■ TUGAS DIKERJAKAN ■
a - Dalam tulisan perjalanan ke Jakarta, berapa lama masa bakti penulis sebagai jurnalis?
b - Ubah bagian tulisan perjalanan ke Jakarta mulai dari "Tepat pukul" sampai "proses belajar itu.", termasuk keduanya, dengan mengganti "rekan" menjadi "kawan".
c - Teruskan tulisan perjalanan ke Jakarta setelah kalimat terakhirnya.

Perjalanan
menyebalkan dan Menyenangkan
Menuju
Kantor Media INDOPOS, JPNN dan Lampu Hijau
Kemacetan
di Jakarta membuat gerah. Betapa tidak, untuk menggulirkan ban angkot yang
kukendarai, waktu dibutuhkan tidak kurang dari 5 hingga 7 menit. Hal itu jelas
berbeda dengan Kota Bontang tempat penulis berasal. Hanya merasakan macet di
hari besar seperti lebaran idulfitri atau hari besar lain.
IMRAN
IBNU, Jakarta
Awal
penulis tiba di Jakarta demi mendalami dunia jurnalistik di kantor media cetak
terbesar di Indonesia Jawa Pos (JPNN) dan INDOPOS Jakarta Pusat. Tak banyak
dipikirkan kecuali bagaimana menjalankan tugas mencari berita di kota
metropolitan tersebut. Pasalnya, terlampau banyak jalan asing di mata penulis. Bahkan, meski dia tinggal selama 3 bulan
sesuai waktu tugas, penulis ragu bisa menguasai sejumlah nama dan alur jalan kota
tersebut.
Tepat pukul
17.30 WIB, penulis bersama 2 rekan masing-masing dari Kaltim Post Samarinda dan
Kaltim Post Balikpapan turun dari pesawat Batik Air di Bandara Soekarno Hatta
Jakarta. Rencananya, penulis bersama rekan menuju ke Kantor INDOPOS satu atap
dengan JPNN (pembina Bontang Post). Untuk informasi, kedua rekan penulis masing-masing pria yang matang
di dunia jurnalis. Bahkan waktu ditempuh keduanya tidak kurang dari 4 tahun sebagai
kuli tinta. Berbeda dengan penulis itu sendiri. Masa bakitnya sebagai jurnalis
baru 8 bulan. Tak ayal, rasa minder kerap menyelimuti. Namun,demi mencapai
peningkatan kapasitas diri, dia tetap berjuang. Bertekat lakukan terbaik
menjalani proses belajar itu.
Lepas dari
bandara, penulis dan rekan mulai mencari travel menuju tempat tujuan. Sebelum
ditanyakan, tawaran kendaraan pun berdatangan dari para calo maupun supir taksi
yang standby di bandara. Hanya saja,
tidak diindahkan lantaran tarif diterapkan terlalu tinggi. “Saya tidak tahu
berapa tarif taksi dan travel-nya. Karena yang ngurus rekan saya dari Kaltim
Post. Tapi menurut keduanya, harga ditawarkan terlampau mahal untuk kelas kami
bertiga,” kata penulis.

■ ENTRI TERCATAT ■
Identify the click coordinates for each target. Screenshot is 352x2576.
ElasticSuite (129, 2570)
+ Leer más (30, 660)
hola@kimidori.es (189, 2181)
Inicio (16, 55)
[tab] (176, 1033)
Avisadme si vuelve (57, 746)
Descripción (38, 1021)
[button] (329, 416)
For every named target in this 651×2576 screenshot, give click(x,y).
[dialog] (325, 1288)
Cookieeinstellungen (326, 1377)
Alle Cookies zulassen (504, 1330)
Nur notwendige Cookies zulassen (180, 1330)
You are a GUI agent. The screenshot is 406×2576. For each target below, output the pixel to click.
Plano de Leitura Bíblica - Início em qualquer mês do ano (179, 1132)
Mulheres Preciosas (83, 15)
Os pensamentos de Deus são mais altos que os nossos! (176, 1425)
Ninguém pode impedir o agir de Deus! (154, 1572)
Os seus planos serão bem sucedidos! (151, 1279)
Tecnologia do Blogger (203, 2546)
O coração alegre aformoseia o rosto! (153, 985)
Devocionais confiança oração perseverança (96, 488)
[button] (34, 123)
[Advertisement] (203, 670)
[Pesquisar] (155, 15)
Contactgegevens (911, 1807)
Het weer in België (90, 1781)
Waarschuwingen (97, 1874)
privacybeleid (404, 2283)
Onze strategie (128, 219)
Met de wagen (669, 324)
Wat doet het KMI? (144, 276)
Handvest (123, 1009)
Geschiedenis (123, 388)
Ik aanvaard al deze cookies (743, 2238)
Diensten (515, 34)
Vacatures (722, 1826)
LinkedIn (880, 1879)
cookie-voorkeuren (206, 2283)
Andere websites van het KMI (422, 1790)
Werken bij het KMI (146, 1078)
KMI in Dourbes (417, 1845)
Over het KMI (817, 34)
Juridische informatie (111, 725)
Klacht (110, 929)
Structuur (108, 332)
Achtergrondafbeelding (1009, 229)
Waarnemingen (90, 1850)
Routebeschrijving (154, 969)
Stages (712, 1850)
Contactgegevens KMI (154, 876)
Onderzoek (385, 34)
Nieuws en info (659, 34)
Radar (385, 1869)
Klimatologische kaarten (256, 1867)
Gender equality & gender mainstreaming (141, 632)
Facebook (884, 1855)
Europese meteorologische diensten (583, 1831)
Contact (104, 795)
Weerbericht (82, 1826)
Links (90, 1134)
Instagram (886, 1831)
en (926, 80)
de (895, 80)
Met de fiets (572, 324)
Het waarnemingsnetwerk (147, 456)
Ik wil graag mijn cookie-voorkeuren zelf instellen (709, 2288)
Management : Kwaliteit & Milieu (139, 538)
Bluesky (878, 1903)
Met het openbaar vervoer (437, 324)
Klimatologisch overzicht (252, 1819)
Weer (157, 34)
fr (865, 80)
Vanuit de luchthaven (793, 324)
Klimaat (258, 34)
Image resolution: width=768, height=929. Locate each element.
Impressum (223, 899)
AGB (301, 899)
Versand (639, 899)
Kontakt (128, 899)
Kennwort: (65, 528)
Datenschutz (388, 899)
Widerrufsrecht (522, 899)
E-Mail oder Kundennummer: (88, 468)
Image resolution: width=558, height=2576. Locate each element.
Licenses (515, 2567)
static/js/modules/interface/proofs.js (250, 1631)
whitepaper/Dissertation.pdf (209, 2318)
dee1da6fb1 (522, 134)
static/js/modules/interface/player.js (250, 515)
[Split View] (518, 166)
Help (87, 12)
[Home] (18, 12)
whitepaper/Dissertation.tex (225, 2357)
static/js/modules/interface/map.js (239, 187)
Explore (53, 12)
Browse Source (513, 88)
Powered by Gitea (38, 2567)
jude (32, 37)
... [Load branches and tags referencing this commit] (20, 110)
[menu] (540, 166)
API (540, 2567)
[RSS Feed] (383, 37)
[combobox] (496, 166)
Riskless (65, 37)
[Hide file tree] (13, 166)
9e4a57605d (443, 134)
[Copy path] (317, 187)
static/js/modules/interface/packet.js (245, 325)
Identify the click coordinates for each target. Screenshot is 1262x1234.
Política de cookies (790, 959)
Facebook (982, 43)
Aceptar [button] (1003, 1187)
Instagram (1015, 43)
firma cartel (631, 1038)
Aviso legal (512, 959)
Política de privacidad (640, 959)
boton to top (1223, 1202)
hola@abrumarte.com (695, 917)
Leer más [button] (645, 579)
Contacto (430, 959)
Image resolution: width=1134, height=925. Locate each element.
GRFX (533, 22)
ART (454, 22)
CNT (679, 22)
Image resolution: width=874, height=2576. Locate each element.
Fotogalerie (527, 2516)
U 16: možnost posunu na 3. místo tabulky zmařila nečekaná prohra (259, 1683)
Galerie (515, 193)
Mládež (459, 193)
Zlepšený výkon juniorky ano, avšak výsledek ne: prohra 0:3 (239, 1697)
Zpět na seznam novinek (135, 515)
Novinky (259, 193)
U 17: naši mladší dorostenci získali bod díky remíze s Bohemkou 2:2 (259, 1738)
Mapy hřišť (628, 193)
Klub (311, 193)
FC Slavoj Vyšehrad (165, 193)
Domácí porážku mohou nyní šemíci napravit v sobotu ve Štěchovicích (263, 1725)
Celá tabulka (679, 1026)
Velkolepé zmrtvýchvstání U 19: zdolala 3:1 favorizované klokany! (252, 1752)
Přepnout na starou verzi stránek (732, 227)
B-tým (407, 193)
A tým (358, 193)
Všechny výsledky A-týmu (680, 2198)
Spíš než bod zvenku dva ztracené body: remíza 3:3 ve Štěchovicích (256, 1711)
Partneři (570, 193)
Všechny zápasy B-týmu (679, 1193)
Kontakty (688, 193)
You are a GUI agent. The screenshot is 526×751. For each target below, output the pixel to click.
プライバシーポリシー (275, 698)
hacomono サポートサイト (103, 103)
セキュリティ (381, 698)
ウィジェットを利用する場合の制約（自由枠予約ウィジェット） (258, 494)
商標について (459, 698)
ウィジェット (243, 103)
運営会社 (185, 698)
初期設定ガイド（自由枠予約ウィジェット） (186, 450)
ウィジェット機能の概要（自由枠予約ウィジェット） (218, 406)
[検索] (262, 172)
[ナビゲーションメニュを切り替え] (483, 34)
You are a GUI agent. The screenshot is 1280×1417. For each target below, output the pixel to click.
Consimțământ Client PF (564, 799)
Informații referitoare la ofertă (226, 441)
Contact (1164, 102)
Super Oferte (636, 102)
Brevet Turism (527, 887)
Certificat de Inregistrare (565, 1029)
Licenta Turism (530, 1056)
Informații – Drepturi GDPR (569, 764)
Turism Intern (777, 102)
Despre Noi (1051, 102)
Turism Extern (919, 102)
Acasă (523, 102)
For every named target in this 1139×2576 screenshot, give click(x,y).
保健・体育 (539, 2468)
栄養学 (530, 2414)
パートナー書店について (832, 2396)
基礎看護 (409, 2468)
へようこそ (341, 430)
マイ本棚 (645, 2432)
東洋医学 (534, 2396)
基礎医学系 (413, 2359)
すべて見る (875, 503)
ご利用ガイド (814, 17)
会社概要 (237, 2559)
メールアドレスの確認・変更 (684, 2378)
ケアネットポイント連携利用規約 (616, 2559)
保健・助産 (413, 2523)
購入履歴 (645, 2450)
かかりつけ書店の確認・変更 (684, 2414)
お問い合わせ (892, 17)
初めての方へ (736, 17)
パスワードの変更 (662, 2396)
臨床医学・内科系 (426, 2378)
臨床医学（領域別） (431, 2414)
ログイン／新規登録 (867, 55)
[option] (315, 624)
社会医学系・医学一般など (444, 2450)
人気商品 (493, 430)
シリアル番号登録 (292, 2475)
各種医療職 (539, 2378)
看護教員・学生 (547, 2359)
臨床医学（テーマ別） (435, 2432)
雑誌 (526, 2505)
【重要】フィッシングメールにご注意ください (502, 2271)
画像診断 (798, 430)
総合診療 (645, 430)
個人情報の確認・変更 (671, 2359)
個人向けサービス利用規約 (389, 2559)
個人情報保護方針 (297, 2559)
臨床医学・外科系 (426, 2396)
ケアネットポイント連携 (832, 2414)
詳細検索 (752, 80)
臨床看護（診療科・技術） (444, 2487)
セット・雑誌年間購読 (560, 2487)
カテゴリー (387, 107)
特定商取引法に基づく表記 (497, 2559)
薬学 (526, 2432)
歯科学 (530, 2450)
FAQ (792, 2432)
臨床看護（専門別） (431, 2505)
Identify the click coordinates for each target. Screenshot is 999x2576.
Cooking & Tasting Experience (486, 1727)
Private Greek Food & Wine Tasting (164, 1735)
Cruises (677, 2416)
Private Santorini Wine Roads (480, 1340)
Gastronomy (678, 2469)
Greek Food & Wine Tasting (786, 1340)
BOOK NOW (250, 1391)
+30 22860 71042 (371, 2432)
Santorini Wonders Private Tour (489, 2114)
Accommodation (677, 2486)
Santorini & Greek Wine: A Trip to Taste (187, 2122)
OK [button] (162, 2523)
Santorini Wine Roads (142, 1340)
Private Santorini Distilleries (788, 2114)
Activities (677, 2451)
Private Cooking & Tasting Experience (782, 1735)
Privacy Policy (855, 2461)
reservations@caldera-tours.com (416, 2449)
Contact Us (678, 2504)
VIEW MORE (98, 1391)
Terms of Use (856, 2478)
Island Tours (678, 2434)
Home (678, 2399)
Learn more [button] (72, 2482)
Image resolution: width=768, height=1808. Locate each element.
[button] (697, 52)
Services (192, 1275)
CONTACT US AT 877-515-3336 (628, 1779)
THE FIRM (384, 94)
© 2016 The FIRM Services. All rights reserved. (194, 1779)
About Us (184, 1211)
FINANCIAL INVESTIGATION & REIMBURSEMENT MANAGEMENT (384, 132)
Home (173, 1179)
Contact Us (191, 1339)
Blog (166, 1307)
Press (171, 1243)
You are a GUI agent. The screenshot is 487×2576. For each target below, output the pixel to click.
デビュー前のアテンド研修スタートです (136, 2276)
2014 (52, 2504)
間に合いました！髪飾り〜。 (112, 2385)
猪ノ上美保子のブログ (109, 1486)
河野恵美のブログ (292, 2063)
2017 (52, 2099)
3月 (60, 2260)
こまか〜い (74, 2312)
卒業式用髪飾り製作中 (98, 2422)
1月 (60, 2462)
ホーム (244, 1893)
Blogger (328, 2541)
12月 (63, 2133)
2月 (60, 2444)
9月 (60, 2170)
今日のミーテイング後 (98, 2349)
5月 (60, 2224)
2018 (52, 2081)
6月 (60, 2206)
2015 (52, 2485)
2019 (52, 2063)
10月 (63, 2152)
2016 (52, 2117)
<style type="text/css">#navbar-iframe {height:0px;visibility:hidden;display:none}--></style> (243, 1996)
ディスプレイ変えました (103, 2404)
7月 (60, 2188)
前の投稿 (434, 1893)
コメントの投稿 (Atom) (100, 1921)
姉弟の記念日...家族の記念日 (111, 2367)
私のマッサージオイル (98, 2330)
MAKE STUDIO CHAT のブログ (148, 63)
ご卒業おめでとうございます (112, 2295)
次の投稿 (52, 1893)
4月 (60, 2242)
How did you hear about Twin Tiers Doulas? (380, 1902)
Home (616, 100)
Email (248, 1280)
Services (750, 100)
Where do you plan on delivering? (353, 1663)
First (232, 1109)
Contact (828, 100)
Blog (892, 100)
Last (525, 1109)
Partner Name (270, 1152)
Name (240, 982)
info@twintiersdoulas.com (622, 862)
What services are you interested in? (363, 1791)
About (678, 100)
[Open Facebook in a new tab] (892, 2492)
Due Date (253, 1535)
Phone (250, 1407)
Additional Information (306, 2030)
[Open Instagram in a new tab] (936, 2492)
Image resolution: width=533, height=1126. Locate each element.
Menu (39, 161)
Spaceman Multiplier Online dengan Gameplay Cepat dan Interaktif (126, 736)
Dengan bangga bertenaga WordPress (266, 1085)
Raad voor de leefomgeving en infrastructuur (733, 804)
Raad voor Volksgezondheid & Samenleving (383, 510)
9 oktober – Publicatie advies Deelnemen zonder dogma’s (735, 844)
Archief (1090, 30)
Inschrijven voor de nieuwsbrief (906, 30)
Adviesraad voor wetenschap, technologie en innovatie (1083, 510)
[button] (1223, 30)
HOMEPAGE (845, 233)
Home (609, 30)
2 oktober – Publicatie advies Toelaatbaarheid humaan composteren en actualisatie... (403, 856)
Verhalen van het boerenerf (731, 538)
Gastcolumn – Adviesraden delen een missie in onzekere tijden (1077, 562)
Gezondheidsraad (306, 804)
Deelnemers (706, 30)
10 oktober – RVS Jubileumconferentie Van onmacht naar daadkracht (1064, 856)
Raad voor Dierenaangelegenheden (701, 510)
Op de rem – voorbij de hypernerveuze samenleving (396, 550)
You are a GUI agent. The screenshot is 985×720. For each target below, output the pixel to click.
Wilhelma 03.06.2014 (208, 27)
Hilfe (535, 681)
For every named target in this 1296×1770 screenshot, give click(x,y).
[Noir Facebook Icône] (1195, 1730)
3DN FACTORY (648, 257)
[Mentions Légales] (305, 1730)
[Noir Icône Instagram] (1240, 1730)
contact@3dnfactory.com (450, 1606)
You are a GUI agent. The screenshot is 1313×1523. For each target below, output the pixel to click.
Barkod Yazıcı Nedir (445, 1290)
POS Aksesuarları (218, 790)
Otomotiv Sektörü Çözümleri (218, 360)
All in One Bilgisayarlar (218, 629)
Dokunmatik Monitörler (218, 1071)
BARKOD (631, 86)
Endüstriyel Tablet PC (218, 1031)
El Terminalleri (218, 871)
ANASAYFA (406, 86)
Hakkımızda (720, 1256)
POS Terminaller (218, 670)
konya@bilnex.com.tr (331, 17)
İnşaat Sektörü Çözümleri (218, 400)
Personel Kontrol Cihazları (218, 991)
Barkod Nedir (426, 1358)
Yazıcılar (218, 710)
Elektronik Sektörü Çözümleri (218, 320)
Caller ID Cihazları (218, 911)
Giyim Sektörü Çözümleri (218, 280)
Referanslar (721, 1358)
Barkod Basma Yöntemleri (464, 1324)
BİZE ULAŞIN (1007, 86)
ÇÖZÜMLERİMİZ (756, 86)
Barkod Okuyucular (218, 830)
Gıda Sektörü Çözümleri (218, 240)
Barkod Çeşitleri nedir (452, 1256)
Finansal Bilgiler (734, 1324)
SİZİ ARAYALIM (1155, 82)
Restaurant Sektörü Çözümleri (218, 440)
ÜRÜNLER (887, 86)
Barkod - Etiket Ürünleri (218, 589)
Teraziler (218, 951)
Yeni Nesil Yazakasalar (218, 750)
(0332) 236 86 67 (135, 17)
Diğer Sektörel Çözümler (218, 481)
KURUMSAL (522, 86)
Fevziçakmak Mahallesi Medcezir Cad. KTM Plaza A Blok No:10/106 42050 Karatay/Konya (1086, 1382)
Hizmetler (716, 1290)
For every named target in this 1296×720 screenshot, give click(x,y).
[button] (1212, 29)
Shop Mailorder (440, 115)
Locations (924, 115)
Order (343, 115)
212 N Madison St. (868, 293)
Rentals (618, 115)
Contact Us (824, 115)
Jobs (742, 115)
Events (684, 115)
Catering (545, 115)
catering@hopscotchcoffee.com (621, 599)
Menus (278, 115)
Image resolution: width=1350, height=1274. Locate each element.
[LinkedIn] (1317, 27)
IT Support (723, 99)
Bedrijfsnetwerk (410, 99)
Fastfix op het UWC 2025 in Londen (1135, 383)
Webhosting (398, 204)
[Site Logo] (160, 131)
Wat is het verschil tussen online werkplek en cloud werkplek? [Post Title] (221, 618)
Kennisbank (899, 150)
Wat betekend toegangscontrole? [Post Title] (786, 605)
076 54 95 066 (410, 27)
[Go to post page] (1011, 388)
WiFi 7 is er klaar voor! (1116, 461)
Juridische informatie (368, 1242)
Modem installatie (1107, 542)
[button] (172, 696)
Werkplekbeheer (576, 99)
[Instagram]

■ SOAL TERJAWAB ■
a - Baru 8 bulan.

b -
Tepat pukul
17.30 WIB, penulis bersama 2 kawan masing-masing dari Kaltim Post Samarinda dan
Kaltim Post Balikpapan turun dari pesawat Batik Air di Bandara Soekarno Hatta
Jakarta. Rencananya, penulis bersama kawan menuju ke Kantor INDOPOS satu atap
dengan JPNN (pembina Bontang Post). Untuk informasi, kedua kawan penulis masing-masing pria yang matang
di dunia jurnalis. Bahkan waktu ditempuh keduanya tidak kurang dari 4 tahun sebagai
kuli tinta. Berbeda dengan penulis itu sendiri. Masa bakitnya sebagai jurnalis
baru 8 bulan. Tak ayal, rasa minder kerap menyelimuti. Namun,demi mencapai
peningkatan kapasitas diri, dia tetap berjuang. Bertekat lakukan terbaik
menjalani proses belajar itu.

c -
Beberapa
lama mencari kendaraan tepat. Tiba-tiba, sesorang pria berumur sekira 36 hingga
38 tahun berperawakan tenang dan menyenangkan menghampiri rombongan. Usut punya
usut, dia adalah anggota DPRD Samarinda kebetulan akrab dengan rekan penulis
asal Kaltim Post Samarinda. Nah, dari pria itulah, penulis bersama
kedua rekannya menuju tempat tujuan menggunakan travel pesananan bermerek
Avanza warna hitam.
Selama
perjalanan, pemadangan unik, menarik sekaligus mengesalkan dirasakan penulis. Betapa
tidak, arus jalan dilalui kendaraan terlampau sesak untuk ukuran penduduk
Bontang atau kota kecil lain. Yang hanya merasakan macet di hari-hari besar, seperti
lebaran.
Kondisi
jalan padat itu pula yang akhirnya menuntut sang supir mengangkut kami, beberapa
kali melanggar aturan berlalu lintas. Salah satunya, melintasi trotoar pemisah
jalan dengan ketinggian beberapa sentimeter. Akibat tidak tindakan itu, tak
terhindar lagi, beberapa kali caci dan maki dilontarkan pengendara lain nyaris
tertabrak. Namun ditanggapi tenang oleh sang supir. Bagi penulis, tindakan itu jelas salah. Namun,
bagi mereka yang lama tinggal di Jakarta. Itu hal lumrah dan dianggap wajar.
“Kalau
di Jakarta, memang harus seperti ini.
Kalau mau berkendara sesuai prosedur, siap-siap aja terjebak macet. Tak
hanya itu, siap-siap saja disalip pengendara lain,” kata sang supir pada rombongan.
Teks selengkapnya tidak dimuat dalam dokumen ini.